Scoring In Search Result


(Hanish Bansal) #1

We are building search functionality on our platform using ElasticSearch. Currently our use case is not to handle spelling mistake cases so we are not using Fuzzy search. We are using match query to return most relevant results.

In match query, score is being calculated by most relevancy based on term frequency and all. We also want to include recency factor in result.

What we are looking for?

  • Relevant results but most recent result should be on top. In other words, most recent with high relevancy results should be on top.
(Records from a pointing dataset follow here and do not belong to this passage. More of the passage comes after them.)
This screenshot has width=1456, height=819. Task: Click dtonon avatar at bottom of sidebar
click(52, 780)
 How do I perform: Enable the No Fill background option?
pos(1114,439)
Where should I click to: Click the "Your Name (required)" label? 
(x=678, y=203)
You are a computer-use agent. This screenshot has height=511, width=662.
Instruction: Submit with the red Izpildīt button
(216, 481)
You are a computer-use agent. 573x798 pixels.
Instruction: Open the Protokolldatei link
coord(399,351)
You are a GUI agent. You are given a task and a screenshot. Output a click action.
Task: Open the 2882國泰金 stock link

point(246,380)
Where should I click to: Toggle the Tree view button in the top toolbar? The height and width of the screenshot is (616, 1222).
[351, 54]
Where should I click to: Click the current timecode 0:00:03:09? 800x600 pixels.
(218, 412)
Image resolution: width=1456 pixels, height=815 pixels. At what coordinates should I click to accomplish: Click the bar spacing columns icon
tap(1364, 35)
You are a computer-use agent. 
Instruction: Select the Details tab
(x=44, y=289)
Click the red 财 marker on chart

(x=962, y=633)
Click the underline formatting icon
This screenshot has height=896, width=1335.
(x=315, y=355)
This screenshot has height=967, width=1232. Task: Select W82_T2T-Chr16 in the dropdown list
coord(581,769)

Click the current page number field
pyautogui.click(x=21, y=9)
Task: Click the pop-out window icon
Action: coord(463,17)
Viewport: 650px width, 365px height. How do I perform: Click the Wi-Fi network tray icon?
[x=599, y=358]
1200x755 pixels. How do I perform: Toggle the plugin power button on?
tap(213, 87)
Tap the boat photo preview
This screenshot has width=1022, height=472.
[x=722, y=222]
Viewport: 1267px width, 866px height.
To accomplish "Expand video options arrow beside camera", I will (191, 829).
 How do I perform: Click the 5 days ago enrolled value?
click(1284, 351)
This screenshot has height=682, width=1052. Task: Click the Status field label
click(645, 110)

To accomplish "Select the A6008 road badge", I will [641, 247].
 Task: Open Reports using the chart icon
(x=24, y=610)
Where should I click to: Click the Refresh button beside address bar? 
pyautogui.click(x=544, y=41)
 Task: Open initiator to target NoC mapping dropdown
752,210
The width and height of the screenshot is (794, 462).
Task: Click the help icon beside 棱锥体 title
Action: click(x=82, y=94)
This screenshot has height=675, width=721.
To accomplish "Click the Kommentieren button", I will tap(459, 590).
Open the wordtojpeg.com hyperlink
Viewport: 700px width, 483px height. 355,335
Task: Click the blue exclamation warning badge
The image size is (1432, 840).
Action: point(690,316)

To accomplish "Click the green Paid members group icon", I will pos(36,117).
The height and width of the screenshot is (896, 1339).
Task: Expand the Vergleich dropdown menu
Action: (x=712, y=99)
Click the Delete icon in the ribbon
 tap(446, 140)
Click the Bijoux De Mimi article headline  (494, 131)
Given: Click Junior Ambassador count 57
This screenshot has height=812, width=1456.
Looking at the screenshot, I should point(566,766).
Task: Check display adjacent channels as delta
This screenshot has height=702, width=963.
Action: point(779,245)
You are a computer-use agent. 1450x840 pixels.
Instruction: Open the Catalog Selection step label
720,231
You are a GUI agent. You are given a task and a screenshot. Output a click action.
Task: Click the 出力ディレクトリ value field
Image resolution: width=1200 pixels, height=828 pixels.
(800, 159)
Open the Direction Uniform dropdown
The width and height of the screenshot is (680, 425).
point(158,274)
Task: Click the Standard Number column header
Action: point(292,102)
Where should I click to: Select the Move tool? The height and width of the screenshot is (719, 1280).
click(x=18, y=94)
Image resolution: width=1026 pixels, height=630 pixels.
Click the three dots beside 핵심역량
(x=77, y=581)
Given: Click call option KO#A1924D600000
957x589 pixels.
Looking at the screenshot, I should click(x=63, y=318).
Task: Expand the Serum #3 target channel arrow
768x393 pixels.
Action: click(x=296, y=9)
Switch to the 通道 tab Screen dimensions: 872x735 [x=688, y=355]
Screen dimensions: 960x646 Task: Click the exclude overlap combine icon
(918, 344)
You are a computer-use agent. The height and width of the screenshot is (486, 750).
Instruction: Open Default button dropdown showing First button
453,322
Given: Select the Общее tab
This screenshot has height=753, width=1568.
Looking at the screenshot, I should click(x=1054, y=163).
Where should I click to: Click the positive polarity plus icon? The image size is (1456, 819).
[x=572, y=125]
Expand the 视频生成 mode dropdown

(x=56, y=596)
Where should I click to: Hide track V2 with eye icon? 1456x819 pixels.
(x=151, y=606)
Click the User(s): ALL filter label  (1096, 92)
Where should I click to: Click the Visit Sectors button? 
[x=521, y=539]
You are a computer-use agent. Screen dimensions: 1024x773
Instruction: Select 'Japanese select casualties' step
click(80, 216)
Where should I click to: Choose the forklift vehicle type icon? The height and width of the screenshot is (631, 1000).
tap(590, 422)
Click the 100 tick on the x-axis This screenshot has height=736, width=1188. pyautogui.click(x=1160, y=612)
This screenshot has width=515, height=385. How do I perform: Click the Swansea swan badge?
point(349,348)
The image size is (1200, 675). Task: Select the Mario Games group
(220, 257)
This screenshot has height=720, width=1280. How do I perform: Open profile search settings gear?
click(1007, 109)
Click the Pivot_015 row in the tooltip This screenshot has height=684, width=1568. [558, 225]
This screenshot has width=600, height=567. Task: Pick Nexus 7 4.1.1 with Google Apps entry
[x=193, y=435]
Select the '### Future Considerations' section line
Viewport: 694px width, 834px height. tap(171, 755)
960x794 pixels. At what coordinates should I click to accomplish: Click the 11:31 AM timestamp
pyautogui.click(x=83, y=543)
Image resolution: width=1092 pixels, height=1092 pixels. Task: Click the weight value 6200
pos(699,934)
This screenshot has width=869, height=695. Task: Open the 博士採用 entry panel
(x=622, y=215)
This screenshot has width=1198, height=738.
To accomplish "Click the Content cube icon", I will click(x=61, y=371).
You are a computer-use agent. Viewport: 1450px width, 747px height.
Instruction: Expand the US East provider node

To implement this, we are trying to use "Function Score" with Gauss function but we are not able to get desired result. After few documents, score of all other docs becomes zero , due to that result is not properly sorted.

"gauss": {
       "pub_date": {
         "origin": "now",
         "scale": "2d",
         "decay": 0.3
       }
     }

What should be optimal value of scale and decay factor to get the desired result (most recent with high relevancy results should be on top)?


(Ivan Brusic) #2

Can you post your query, or at least your function score? Perhaps your
boost_mode or score_mode is set incorrectly.

I found that the gaussian decay has a huge performance impact. I simplified
things by boosting the values based on tiers and not based on a gaussian
scale. For instance, in the following example, documents published in the
last week have their scores double. Anything in the past two weeks gets
doubled again (essentially anything in the last week is 4x).

Not only is it much faster, but I find it easier to thing about boosting
within a range. If document A is slightly more relevant than document B,
but is a bit older, the gaussian decay might flip the order. With tiers, if
they were both in the same general time frame (last day), order is
preserved.

"function_score": {
"boost_mode": "multiply",
"functions": [
{
"filter": {
"range": {
"pub_date": {
"gte": "now-1w/d",
"lte": "now/d"
}
}
},
"weight": 2
},
{
"filter": {
"range": {
"pub_date": {
"gte": "now-2w/d",
"lte": "now/d"
}
}
},
"weight": 2
}
],
"query": {
...
},
"score_mode": "multiply"
}

If you still want to use the gaussian approach, post your query.

Cheers,

Ivan


(system) #3

This topic was automatically closed 28 days after the last reply. New replies are no longer allowed.